Gerçekle doğru arasında uzlaşmaz, aşılmaz bir fark vardır. Gerçek doğrunun bittiği yerde başlarken, doğru gerçeğin üstünü örtmek için kullanılan en etkili araçtır.

Gerçek çoğuldur, kendiliğindendir. Orada durur. İstenirse aranmaz, bulunduktan sonra da istenmeyebilir. Oysa doğru hem tekildir hem daima bir kurguyu içerir; biçimlendirilmiş bir şeydir doğru. Geleneğin bağrında yaşar; cemaat ruhuyla beslenir. Bu yüzden tutucu, içine kapalı, değiştirilemezdir. Üstelik, doğru daima birisinindir, birisine aittir.

Doğrunun barındırdığı diktacı, totaliter güçle karşılaştırılabilecek pek az olgu vardır. Ona inanmamak söz konusu olamaz: Doğrular inanmak içindir ve zaten zaman içinde de bir inanca dönüşürler. İnanan kişinin tekelinde, onun, korkularını bastırmasının aracı olarak, güçlendikçe güçlenir. En çok inananlar en çok korkanlardır ve korku her gün biraz daha inanmayı gerektirir.

Doğruyu sorgulayamazsınız. Oysa gerçek kendisine karşı da direnir; doğruya dönüşmeye başladığı andan itibaren ölür.

Rock'ın, altkültür gruplarının, seçenek kültürlerin varlığı tekörnekleşen bir dünyada tek seçenektir.

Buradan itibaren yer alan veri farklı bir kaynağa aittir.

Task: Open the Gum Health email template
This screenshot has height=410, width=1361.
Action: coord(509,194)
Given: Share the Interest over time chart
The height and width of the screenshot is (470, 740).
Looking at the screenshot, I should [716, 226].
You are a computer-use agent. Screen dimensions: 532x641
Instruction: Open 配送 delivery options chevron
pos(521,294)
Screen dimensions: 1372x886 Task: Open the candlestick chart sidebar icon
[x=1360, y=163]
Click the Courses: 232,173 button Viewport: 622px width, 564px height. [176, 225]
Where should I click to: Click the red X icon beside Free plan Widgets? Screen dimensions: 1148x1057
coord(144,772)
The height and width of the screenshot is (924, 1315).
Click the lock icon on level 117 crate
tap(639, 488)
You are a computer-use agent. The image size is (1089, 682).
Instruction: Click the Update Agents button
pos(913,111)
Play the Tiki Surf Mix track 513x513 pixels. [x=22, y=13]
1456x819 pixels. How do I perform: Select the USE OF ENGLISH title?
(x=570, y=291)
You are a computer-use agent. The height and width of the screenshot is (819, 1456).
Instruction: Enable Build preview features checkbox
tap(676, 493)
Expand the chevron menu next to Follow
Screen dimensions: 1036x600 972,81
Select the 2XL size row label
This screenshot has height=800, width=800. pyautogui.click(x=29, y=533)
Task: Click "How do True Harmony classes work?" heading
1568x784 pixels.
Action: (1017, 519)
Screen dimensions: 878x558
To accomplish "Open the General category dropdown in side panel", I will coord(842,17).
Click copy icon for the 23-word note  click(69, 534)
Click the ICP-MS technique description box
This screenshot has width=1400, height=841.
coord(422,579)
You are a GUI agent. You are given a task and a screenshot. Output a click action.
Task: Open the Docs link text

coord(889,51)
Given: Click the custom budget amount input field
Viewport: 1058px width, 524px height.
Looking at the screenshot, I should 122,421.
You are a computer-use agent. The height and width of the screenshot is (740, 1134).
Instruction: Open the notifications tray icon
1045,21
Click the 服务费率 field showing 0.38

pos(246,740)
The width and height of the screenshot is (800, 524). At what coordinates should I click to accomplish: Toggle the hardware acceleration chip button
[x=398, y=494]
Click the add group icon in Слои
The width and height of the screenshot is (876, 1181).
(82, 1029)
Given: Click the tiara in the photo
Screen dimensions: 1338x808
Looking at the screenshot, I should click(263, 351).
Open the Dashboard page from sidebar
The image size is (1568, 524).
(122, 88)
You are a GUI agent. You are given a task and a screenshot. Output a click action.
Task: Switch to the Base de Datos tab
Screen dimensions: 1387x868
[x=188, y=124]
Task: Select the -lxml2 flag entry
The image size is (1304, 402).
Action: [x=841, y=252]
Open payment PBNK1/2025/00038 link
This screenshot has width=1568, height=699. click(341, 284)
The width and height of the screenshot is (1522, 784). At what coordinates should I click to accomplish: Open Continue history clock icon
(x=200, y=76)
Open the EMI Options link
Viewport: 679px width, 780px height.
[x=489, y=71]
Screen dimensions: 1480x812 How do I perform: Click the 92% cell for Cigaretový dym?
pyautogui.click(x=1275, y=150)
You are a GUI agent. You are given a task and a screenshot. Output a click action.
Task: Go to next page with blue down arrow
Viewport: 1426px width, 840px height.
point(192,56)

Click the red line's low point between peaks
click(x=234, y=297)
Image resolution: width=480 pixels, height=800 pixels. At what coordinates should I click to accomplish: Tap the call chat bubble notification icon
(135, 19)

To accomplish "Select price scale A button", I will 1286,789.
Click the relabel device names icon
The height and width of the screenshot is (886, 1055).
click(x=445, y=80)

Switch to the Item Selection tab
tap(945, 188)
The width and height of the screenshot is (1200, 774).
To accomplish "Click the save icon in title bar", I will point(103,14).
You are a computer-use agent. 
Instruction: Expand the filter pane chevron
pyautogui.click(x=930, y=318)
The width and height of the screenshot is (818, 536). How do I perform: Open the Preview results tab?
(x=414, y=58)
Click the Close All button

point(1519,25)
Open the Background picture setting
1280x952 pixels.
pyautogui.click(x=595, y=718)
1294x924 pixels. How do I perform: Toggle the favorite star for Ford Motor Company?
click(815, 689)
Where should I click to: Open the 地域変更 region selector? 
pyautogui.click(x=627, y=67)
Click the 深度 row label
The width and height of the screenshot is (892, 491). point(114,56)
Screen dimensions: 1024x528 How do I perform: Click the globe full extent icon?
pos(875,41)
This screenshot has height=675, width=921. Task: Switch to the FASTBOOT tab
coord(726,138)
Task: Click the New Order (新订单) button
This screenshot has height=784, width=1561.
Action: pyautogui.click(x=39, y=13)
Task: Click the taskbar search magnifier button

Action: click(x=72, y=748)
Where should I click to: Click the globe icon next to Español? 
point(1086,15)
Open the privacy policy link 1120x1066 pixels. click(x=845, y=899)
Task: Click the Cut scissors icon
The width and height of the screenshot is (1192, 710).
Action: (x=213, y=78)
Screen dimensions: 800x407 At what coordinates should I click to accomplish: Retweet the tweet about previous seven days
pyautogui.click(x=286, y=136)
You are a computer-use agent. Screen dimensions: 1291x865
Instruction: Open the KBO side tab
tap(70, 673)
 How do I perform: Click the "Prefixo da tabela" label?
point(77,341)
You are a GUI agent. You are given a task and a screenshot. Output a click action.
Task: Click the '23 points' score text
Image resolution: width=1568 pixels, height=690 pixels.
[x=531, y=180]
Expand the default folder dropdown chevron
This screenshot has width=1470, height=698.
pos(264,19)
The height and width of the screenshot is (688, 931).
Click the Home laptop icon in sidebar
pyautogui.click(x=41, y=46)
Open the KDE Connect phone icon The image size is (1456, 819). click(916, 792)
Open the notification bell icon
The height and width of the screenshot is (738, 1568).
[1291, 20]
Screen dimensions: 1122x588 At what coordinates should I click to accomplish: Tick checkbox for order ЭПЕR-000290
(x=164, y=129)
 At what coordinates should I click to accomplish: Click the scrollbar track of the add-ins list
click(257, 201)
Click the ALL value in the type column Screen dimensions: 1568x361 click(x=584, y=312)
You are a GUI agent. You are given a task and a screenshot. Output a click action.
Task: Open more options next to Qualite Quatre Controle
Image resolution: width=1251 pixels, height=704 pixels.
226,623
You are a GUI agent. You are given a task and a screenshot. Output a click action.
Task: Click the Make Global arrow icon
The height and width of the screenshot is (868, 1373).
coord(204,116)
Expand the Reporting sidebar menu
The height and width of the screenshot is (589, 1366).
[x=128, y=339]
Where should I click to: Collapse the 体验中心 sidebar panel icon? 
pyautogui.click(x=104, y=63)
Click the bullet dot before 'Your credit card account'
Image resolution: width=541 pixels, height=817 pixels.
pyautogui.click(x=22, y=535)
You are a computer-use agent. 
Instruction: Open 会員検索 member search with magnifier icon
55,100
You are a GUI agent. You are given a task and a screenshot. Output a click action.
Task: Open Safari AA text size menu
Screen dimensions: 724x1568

Kültür, bir alandaki davranış kalıbının çoğaltılarak öteki alanlara da aynı anlayışla yansıtılmasıdır. Nasıl konuşuyorsanız öyle giyiniyor, otomobilinizi öyle kullanıyorsunuzdur.

Bu dünya, fantezilerin, düşselliklerin dünyasıdır; insanların kendileri olarak davranmadıkları bir dünyadır. Gerçekle ilgisi yoktur. Hayat ise somut ve gerçektir. Düşsel bir dünya için davranış ve vücut dili yeterliyken hayatın karmaşıklığı ancak zihinsel olarak algılanabilir. Bu da doğrudan dilin kullanılmasına, üretilmesine bağlıdır. Üstelik, gerçeklikle iç içe geçmiş bir dil kullanarak düşselliği yakalayabilirsiniz ama; tersi buna olanak vermez. Oysa Türkiye ötekini yapmaya, düşlerden hareket ederek, kendisi olmayan insanlar yaratarak gerçekleri yakalamaya çalışmaktadır.

Eğer devlet, resmi yayın organında bir ideolojinin propagandasını yapıyor ve "rejim" buna kabul gösteriyorsa, o toplumun erginleşemeyeceği açıktır ve orada kadın kadar erkek de tutsak demektir.